The researchers observed a significant reduction in dietary salt consumption from 2000-1 to 2008-11 of 0.9g of salt per day. The figure is in line with the overall reduction in salt consumption of 1.4g per day, nationally.

"Whilst we are pleased to record an average national reduction in salt consumption coming from food of nearly a gram per day, we are disappointed to find out that the benefits of such a program have not reached those most in need.

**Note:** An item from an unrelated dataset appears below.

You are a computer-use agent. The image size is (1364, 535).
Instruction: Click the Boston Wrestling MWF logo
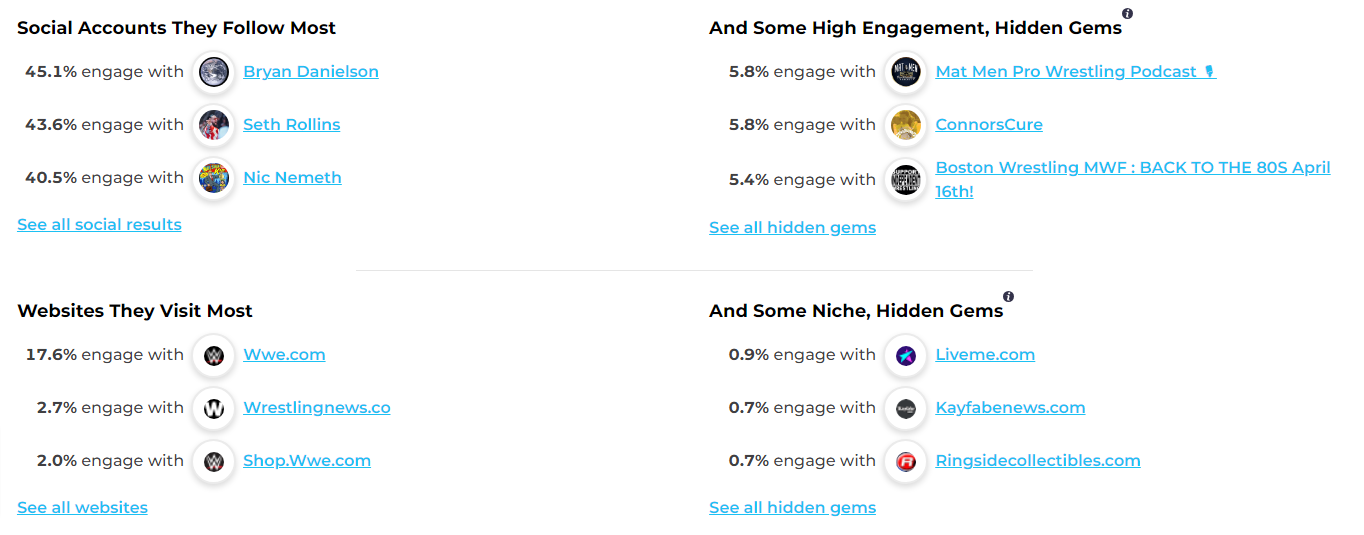tap(905, 180)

These results are important as people of low socio-economic background are more likely to develop high blood pressure (hypertension) and to suffer disproportionately from strokes, heart attacks and renal failure," Professor Francesco Cappuccio, senior author and Director of the WHO Collaborating Centre, said in a press release.

Cappuccio further said that the diet of disadvantaged socio-economic groups tend to be of low-quality, salt-dense, high-fat, high-calorie unhealthy cheap foods. Despite policies raising awareness campaigns, food reformulation and monitoring; poorer households continue to be associated with less healthy shopping baskets and foods high in salt.

"In our continued effort to reduce population salt intake towards a 6g per day target in Britain, it is crucial to understand the reasons for these social inequalities so as to correct this gap for an equitable and cost-effective delivery of cardiovascular prevention", Cappuccio concluded.

The finding is published in the BMJ Open journal.